Non pensi che come spesso accade, paradossalmente, in situazioni come queste si creino nuove opportunità in tutti gli ambiti, dal sociale al culturale e a quello lavorativo e professionale?
“Come sempre le crisi nascondono, a caro prezzo, delle opportunità. Se riusciremo a capire che il nostro destino è molto più comune che individuale e che quindi avere più attenzione per il sociale e per i più deboli significa prendersi più cura di noi, se sapremo ricordarci del silenzio delle arti, del teatro, dei concerti, un silenzio assordante, che ora urla nelle nostre orecchie, se ce ne ricorderemo anche dopo la fine dell’emergenza diventeremo uomini e donne migliori, esponendoci all’influenza benigna della cultura, che parla con lo stesso dizionario delle emozioni e attraverso queste ci allena alla sensibilità. Se sapremo gestire i duecento e passa miliardi di euro che saranno (speriamo presto) messi a disposizione dall’Europa (soldi degli investitori garantiti dal bilancio comune e non soldi nostri, come dice qualcuno) e li sapremo investire in una visione alta e illuminata del Paese, che abbracci sviluppo ecologico, digitalizzazione intelligente e futuro sostenibile, se questa pandemia ci insegnerà la fraternità e non l’ennesima contrapposizione tra blocchi d’interesse, tra mille egoismi e lobby predatorie, potremo dire che questo male (e quanto ce ne ha fatto…) non è venuto solo per nuocere. Avremo il coraggio, l’intelligenza e la visione per far in modo che sarà così?”.
Un’ultima domanda, Folco. Che cosa manca, oggi, di veramente utile, a tuo parere, perché ci sia una ripresa economica milanese e lombarda?
“La ripresa ci sarà. I milanesi e i lombardi sapranno uscire da questa crisi e ne usciranno presto, i rimbalzi dell’economia, prima della seconda ondata, stavano certificando che la reazione c’era stata. Ci sarà ancora, sull’onda dell’entusiasmo che i vaccini si porteranno dietro. Io mi aspetto quello che chiamo Neo Rinascimento, una ventata di ottimismo che andrà raccolta e amplificata. Ricordiamoci che dopo le grandi crisi (e questa lo è) sono sempre venuti periodi di rinascita e di opportunità. Andiamo incontro alle Olimpiadi Invernali 2026, che dovranno trovarci in piedi e preparati ad affrontarle.

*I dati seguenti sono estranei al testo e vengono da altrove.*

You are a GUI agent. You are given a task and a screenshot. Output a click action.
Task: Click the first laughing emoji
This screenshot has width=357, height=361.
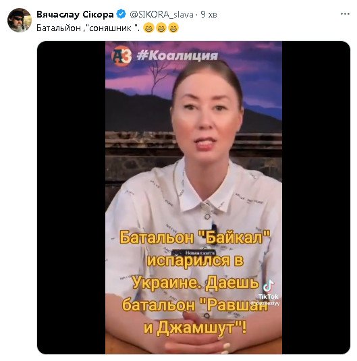[148, 28]
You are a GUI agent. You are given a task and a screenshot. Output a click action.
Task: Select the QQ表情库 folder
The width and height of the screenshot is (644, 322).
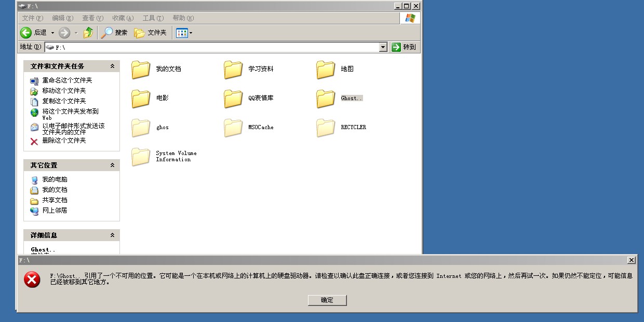(x=234, y=99)
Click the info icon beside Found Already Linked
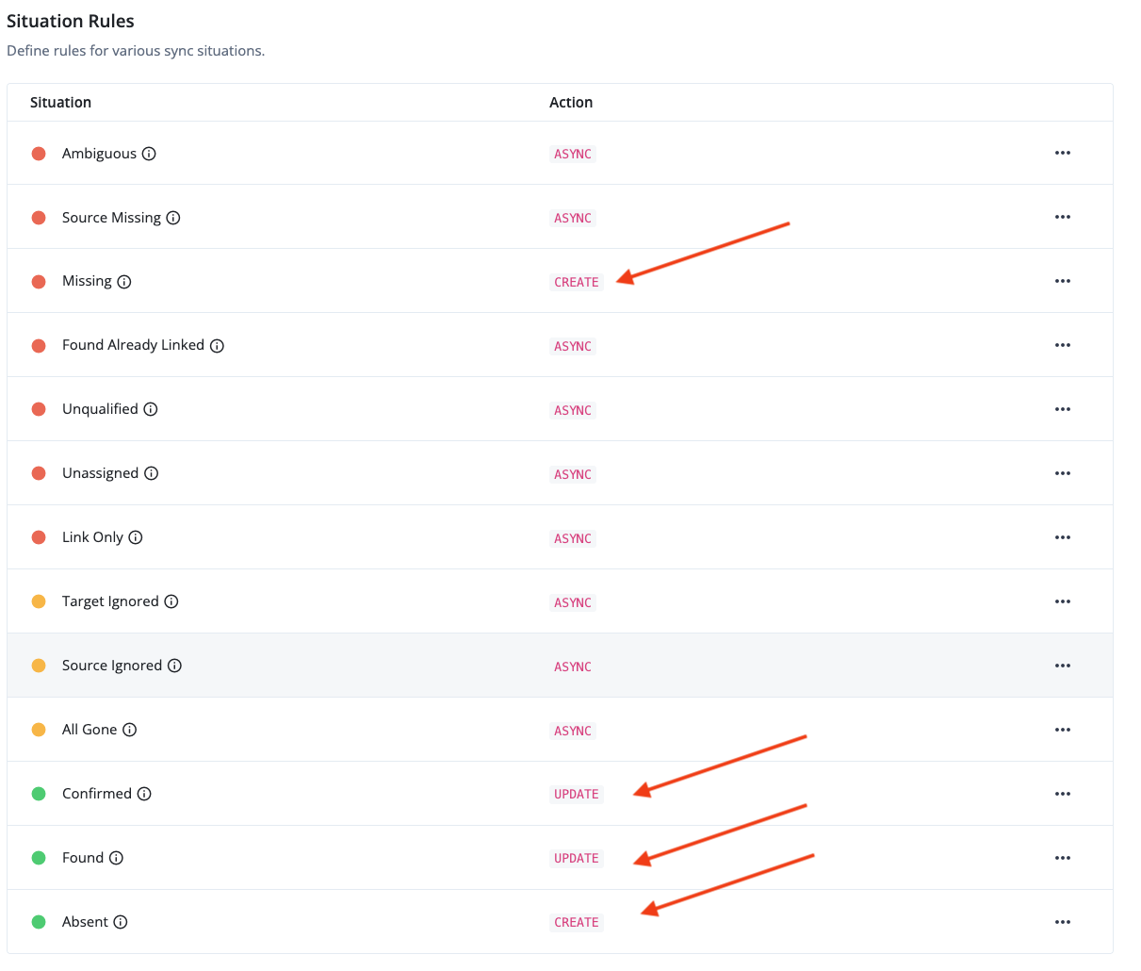The image size is (1141, 971). coord(217,346)
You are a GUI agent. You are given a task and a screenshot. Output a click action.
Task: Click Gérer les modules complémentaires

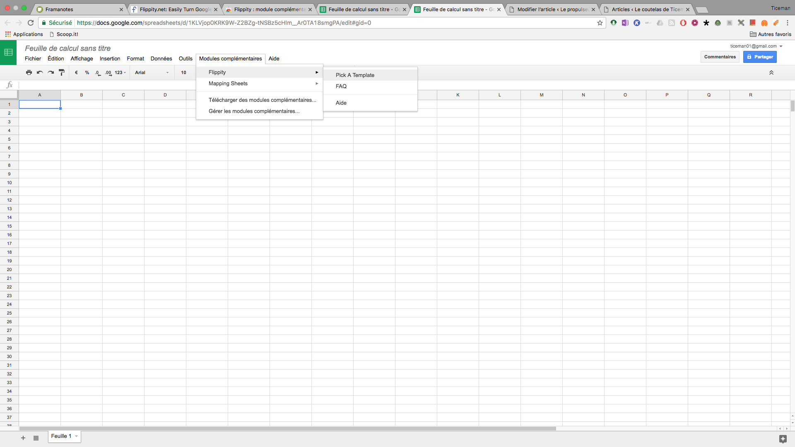(x=254, y=111)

E sono sicuro che così sarà. Il nuovo corso della Green Economy è una grande occasione di rilancio e di lavoro, Milano sarà in prima fila e voglio credere che gli obbiettivi, ambiziosi, che ci siamo dati, ovvero le iniziative come ForestaMI, riqualificazione dei vecchi scali merce, i tetti verdi, la rivoluzione nei trasporti che l’idrogeno porterà con sé, verranno realizzati nel migliore dei modi. Dobbiamo fare più squadra, non risparmiando alla politica le giuste critiche, ma lavorando anche insieme a chi ci governa al raggiungimento di obiettivi comuni”.